Aguillard v. Treen

Decision Date10 January 1985
Docket NumberCiv. A. No. 84-4787.
Citation634 F. Supp. 426
PartiesDon AGUILLARD, et al. v. David C. TREEN, Governor, et al.
CourtU.S. District Court — Eastern District of Louisiana

Andrew M. Weltchek, New Orleans, La., for plaintiffs.

Patricia Nalley Bowers, New Orleans, La., for defendants.

REASONS FOR JUDGMENT

DUPLANTIER, District Judge.

At its 1981 regular session, the Louisiana Legislature added a new sub-part to Louisiana's "General School Law," applicable to all public secondary and elementary schools, entitled "BALANCED TREATMENT FOR CREATION-SCIENCE AND EVOLUTION-SCIENCE IN PUBLIC SCHOOL INSTRUCTION." The statute is reproduced in full in the addendum. It requires Louisiana public schools to "give balanced treatment to creation-science and to evolution-science;" "balanced treatment of these two models shall be given in classroom lectures ..., and in other educational programs in public schools, to the extent that such lectures, textbooks, library materials, or educational programs deal in any way with the subject of the origin of man, life, the earth, or the universe." Creation-science and evolution-science are separately defined in identical language as "the scientific evidences for creation (evolution) and inferences from those scientific evidences." "Balanced treatment" requires that each school provide "whatever information and instruction in both creation and evolution models a classroom teacher determines is necessary and appropriate to provide insight into both theories." No school is required to give any instruction in the "subject of origin," but if a school chooses to teach about either evolution-science or creation-science, it must teach both, and it must give each balanced treatment. The statute prohibits discrimination against any teacher "who chooses to be a creation-scientist or to teach scientific data which points to creationism."1

A number of plaintiffs, including parents of Louisiana public school students, as well as educators, taxpayers, and religious leaders, seek to enjoin implementation of the "Balanced Treatment" statute as a violation of the First Amendment's Establishment Clause. Defendants, Louisiana officials charged with the duty of implementation of the statute, have agreed to take no action toward implementation pending the final outcome of this litigation.2

Plaintiffs moved for summary judgment, contending that there is no genuine issue as to any material fact and that as a matter of law the statute violates the Establishment Clause as interpreted by the United States Supreme Court and the Fifth Circuit Court of Appeals.

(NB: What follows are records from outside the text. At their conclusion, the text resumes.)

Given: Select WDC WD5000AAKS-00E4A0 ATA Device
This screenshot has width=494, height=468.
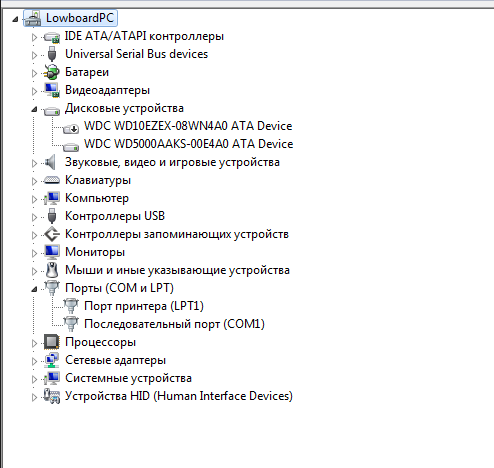Looking at the screenshot, I should (x=189, y=144).
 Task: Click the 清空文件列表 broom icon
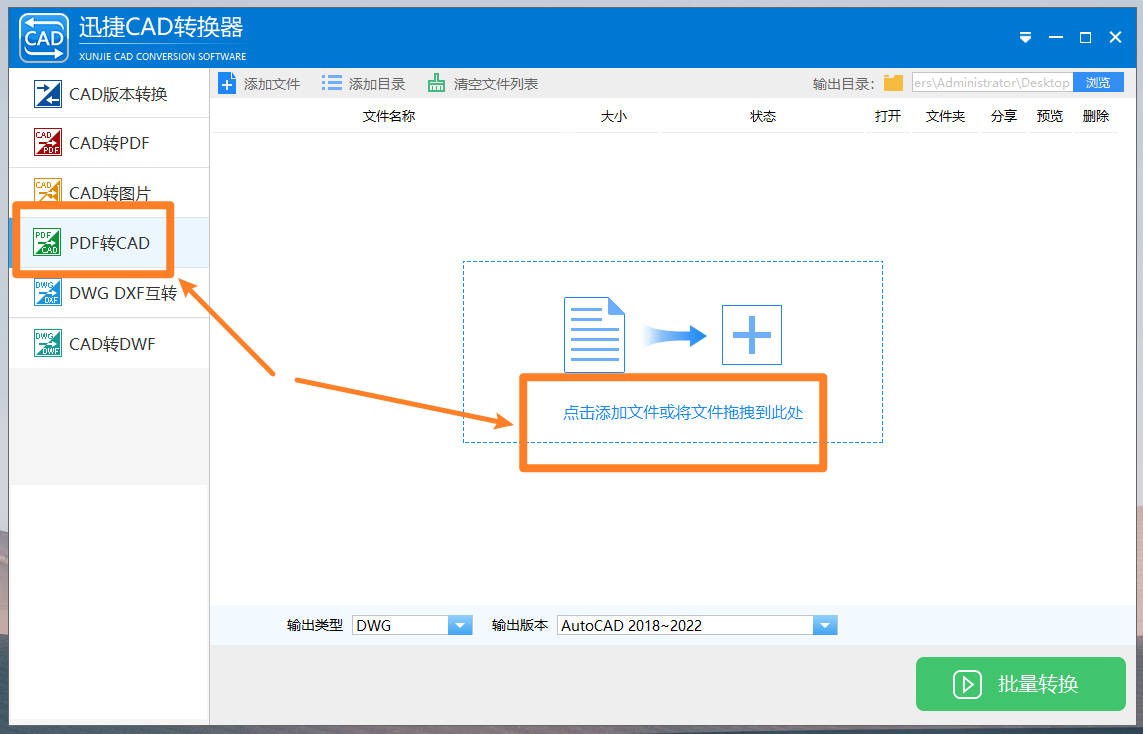436,83
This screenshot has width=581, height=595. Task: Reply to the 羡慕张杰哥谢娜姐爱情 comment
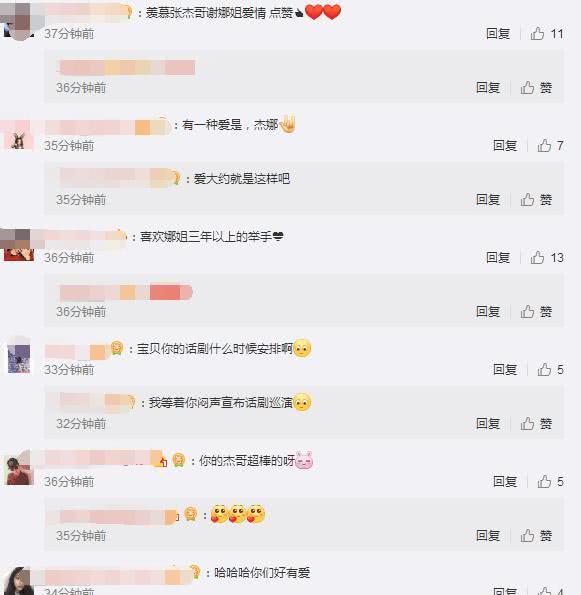click(498, 34)
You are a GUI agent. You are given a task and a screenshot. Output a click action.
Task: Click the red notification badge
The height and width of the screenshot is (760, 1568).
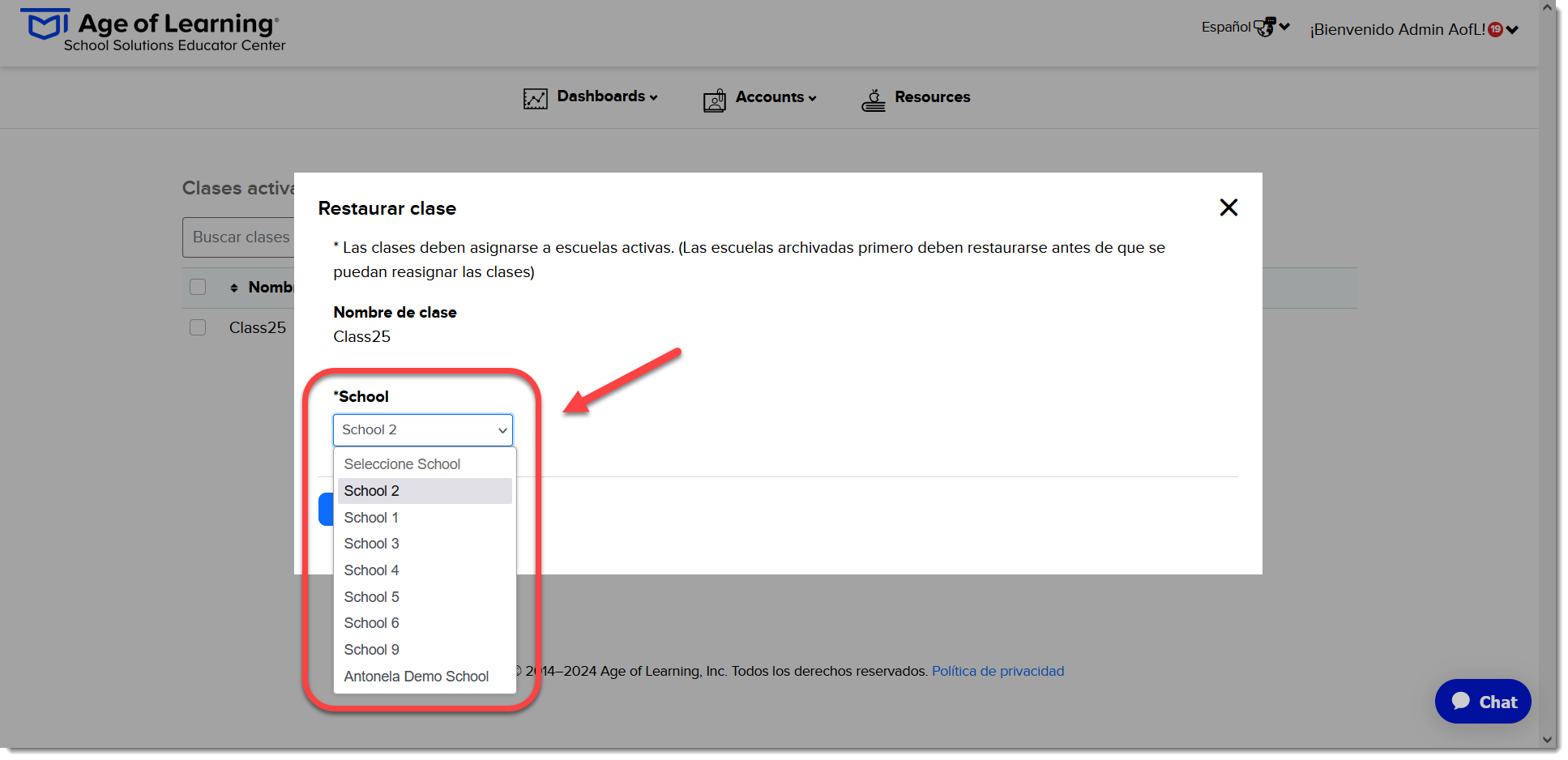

There is no doubt that the defendants could produce a great deal of evidence on collateral issues, as did the proponents of a similar Arkansas statute during ten days of a federal court trial which resulted in a declaration of unconstitutionality. McLean vs. Arkansas Board of Education, 529 F.Supp. 1255 (E.D.Ark.1982). Indeed, in opposition to the summary judgment motion defendants have filed well over one thousand pages of memoranda and summaries thereof and affidavits, all dedicated primarily to a discussion of the anticipated silence.

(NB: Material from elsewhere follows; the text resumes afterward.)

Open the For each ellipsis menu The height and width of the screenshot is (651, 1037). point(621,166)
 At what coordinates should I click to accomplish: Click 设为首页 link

We are convinced that whatever that evidence would be, it could not affect the outcome. We decline to put the people of Louisiana to the very considerable needless expense (including fees of attorneys on both sides) of a protracted trial. We hold that the case is ripe for summary judgment. Bound as we are by the Constitution as interpreted by the Supreme Court and the Fifth Circuit Court of Appeals, we declare Act 685 of the 1981 Regular Session of the Louisiana Legislature to be unconstitutional and enjoin its implementation.

Both sides seek comfort from recorded statements of proponents and opponents, from various committee hearings, from drafts of earlier proposals and bills, and from amendments to the original bill before it was finally enacted. The plaintiffs maintain that all of this "history" points to a religious purpose for and effect of the statute; with equal (and much lengthier) fervor, defendants contend the opposite: the history shows that religion is not involved. All of this "history" is of little or no effect. The statute is not ambiguous; it means what it says.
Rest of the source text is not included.